Many of their family members are losing their own jobs, and students are struggling to eat, let alone set up a workstation conducive to online studying and academic achievement.

The testimonies of resilience from 18, 19 and 20-year-olds are humbling. Since the crisis hit, we have been providing one-time emergency grants for scholars to help them deal with financial emergencies caused by the COVID-19 pandemic. To date, we have received nearly 300 applications. The most common requests have been related to housing, utilities, food and technology for online coursework.

The COVID-19 pandemic has pulled back the curtain on a sobering reality: many college students struggle to make it through every week and are just one unexpected event – minor or major – away from not being able to complete college. COVID-19 has magnified the gaps between low-income students and those from higher-income economic backgrounds. It also magnifies the system’s inadequacy in bridging these gaps.

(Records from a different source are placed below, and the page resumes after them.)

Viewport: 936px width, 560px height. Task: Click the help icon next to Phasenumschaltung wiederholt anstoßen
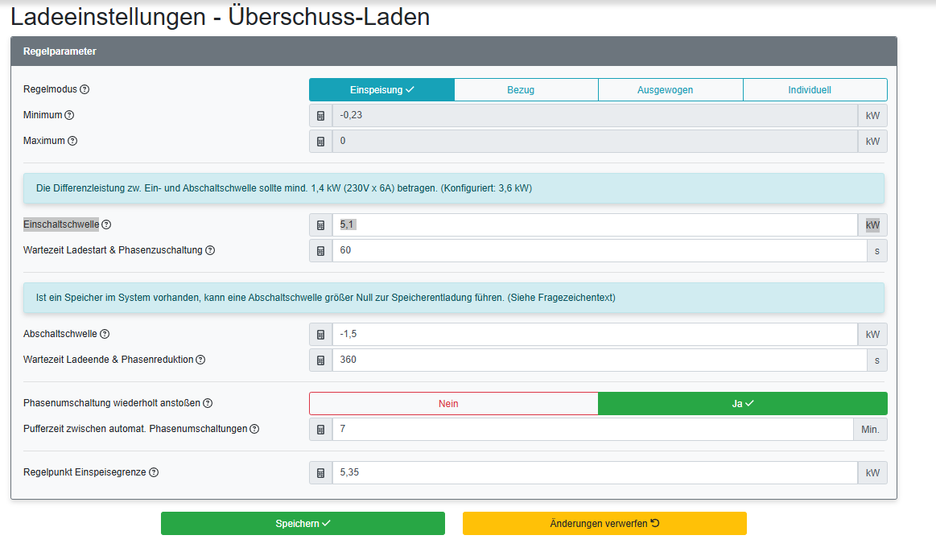point(208,403)
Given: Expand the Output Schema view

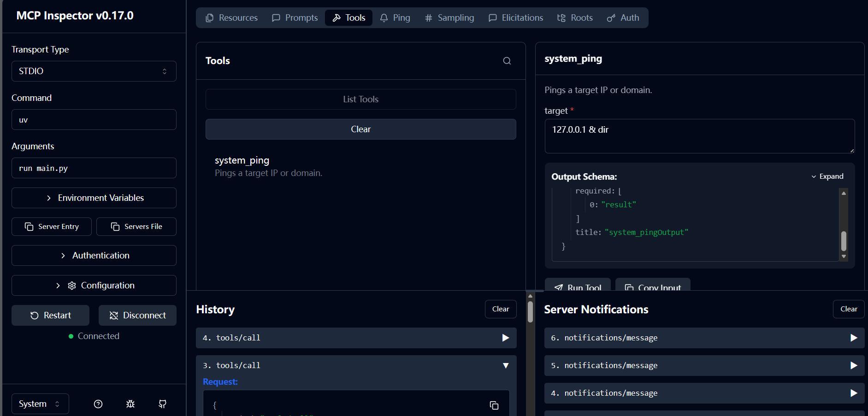Looking at the screenshot, I should (x=827, y=176).
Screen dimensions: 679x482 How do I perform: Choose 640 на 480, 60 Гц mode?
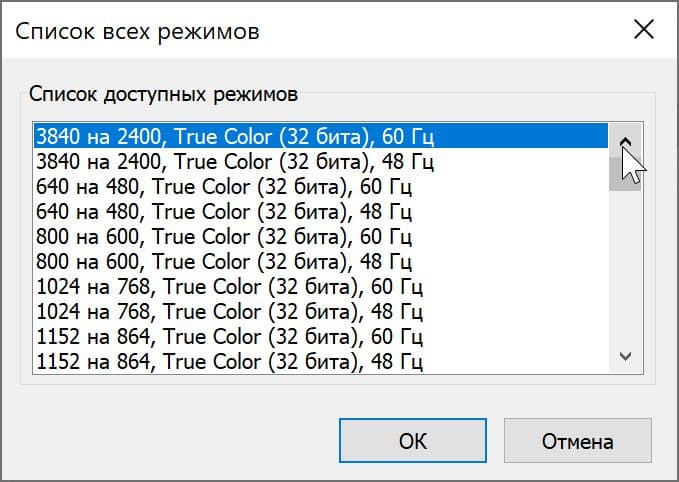[224, 186]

Putting the burden entirely on students

By maintaining letter grades, USG is shifting the burden of this crisis onto the backs of its students. Overall, the system is not equipped to deliver consistent, accessible online instruction to every single student.

As Downey pointed out in her op-ed, “USG has given professors – some of whom have never taught online ­– two weeks to master the medium. This is an overnight migration of thousands of courses that were never designed to be online.” Yet, the system expects students to do as well online as they would have in regular classes.

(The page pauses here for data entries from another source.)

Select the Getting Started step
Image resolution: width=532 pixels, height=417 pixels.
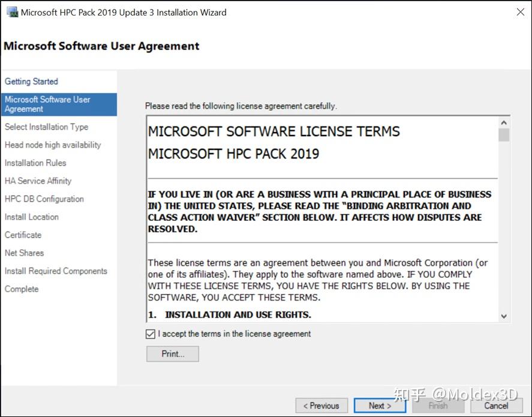point(31,81)
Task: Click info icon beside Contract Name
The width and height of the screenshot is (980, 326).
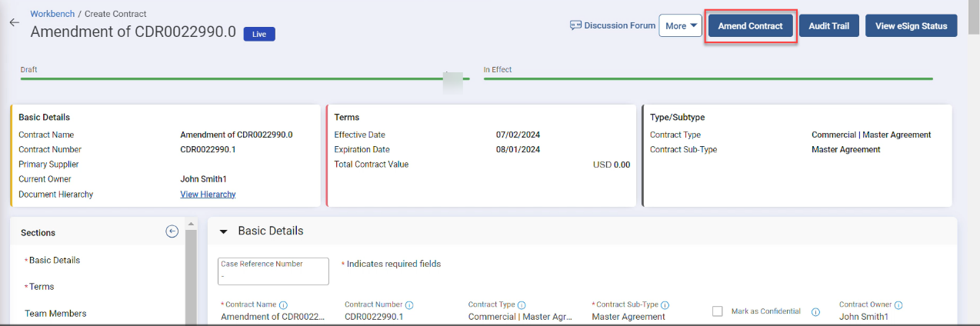Action: coord(283,305)
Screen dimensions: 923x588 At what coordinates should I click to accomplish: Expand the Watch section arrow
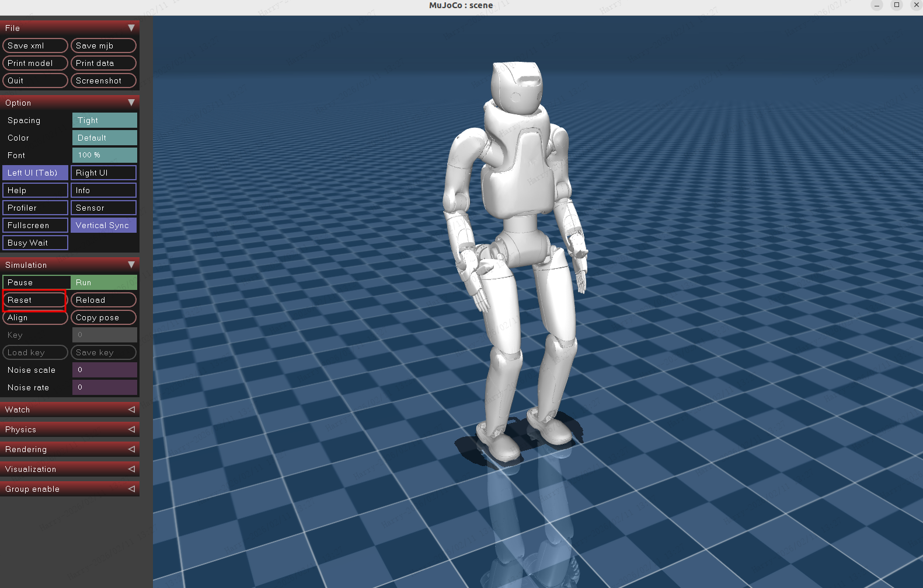(131, 410)
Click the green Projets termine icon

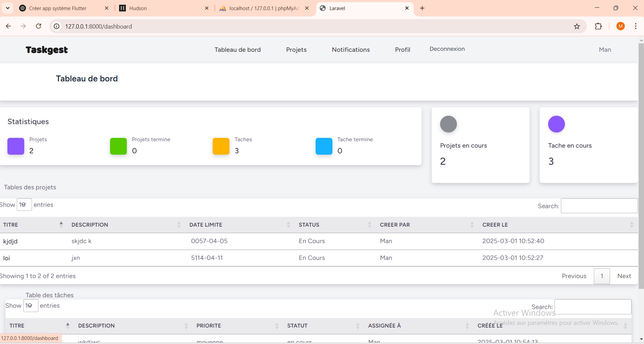pos(118,146)

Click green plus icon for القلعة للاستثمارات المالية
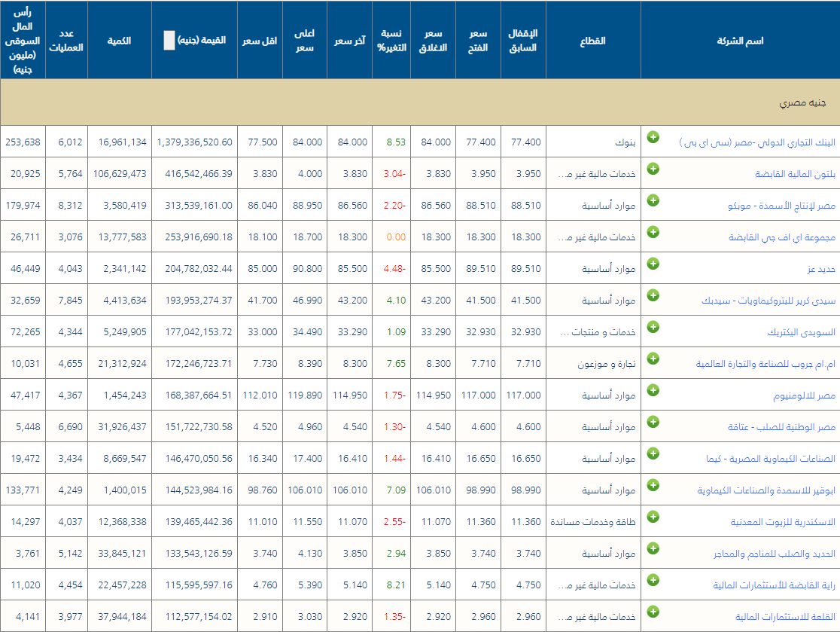[653, 612]
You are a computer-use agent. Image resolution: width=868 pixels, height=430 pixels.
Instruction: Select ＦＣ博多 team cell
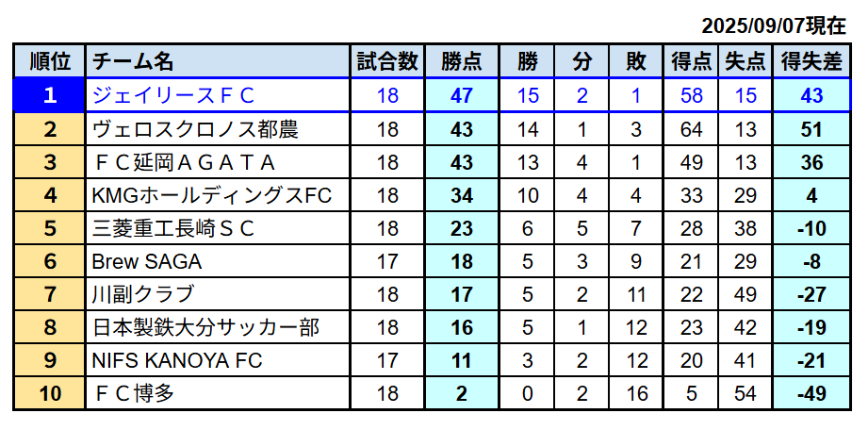pyautogui.click(x=218, y=394)
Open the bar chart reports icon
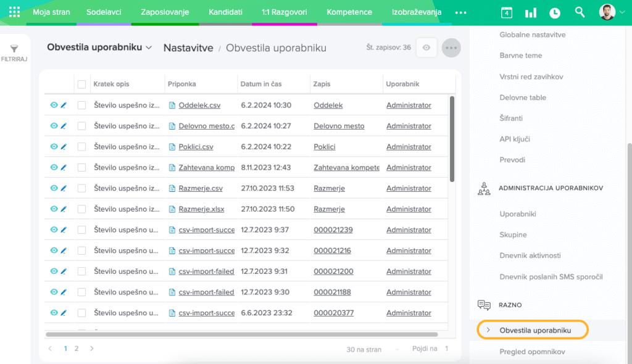Viewport: 632px width, 364px height. point(530,12)
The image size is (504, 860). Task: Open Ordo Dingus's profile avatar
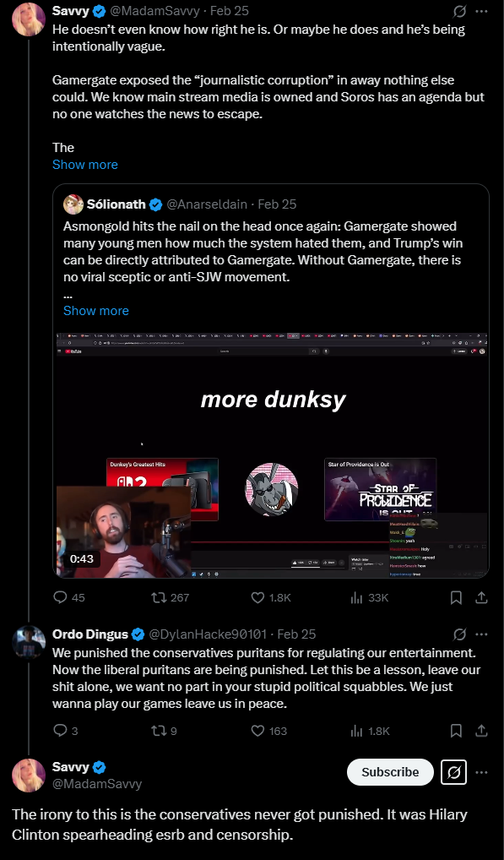pyautogui.click(x=29, y=642)
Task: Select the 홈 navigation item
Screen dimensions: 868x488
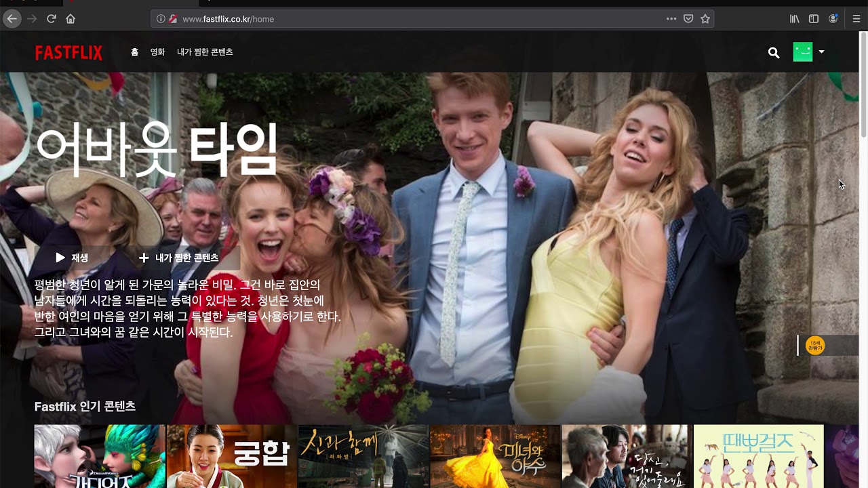Action: (x=134, y=52)
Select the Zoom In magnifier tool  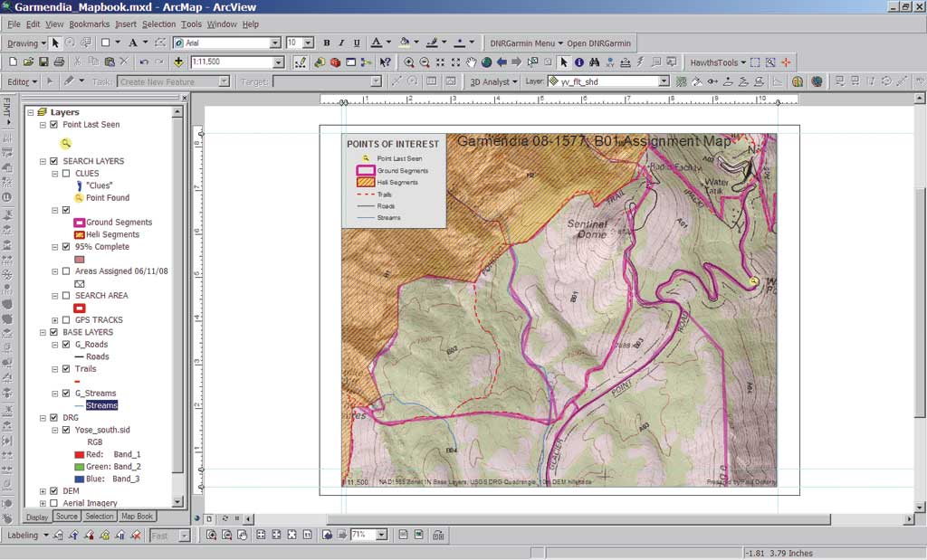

In addition, faculty are struggling to figure out how to work at home and, often, how to use distance-learning tools. As one faculty member in Downey’s article noted: “Like most of my colleagues, I find the ongoing disruptions to our work and life routines to be barriers to both my students' learning and my own resourcefulness. Trust me: this term I will grade far less effectively than at any point in my career.”

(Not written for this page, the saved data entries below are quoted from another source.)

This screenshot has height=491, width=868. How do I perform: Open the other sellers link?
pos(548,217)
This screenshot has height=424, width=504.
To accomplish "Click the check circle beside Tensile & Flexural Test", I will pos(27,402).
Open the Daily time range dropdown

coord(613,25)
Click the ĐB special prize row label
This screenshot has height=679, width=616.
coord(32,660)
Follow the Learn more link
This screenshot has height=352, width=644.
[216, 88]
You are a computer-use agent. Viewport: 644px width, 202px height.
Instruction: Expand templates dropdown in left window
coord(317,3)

Letter grades assume, to a certain extent, that each student has the same opportunity to learn under the same conditions. That is by no means the case right now. Some students have high-speed internet access, fast computers and a quiet house. Many others are sharing an old laptop with multiple working or studying family members, using unreliable internet, and unable to find a quiet place to study.

Reaching Higher Means Reaching Beyond Individualism

Leaders must often make decisions that put values in tension against one another. In a crisis, this is amplified. During these times, leaders must ask themselves over and over: Whom do I serve? What does my obligation to them require of me?

USG serves, first and foremost, its students. Its stated vision is to “create a more educated Georgia. . . .” This begs the question: what is an education?

Mahatma Gandhi once wrote, “It may well be that the highest literary knowledge is a fine instrument for education…but it certainly does not itself constitute education. True education is something different. [A person] is made of three constituents, the body, mind and spirit.”

In answer to the same question, Dr. Martin Luther King Jr. a student of Gandhi, said, “Intelligence plus character--that is the goal of true education.”

With its decision, USG is defaulting to traditional measures of ability and effort and consequently, committing a gross injustice. It is unequivocally unfair to knowingly disadvantage students for reasons outside their control. Certainly, individual achievement and self-driven work are important values in higher education. But so, too, are public service, community, and equity.

USG has a chance to model for its students what it means to be an educated Georgian—one that leads not just with the head, but with the heart as well. We urge leaders to rethink their decision and make the ethical decision to give students some relief.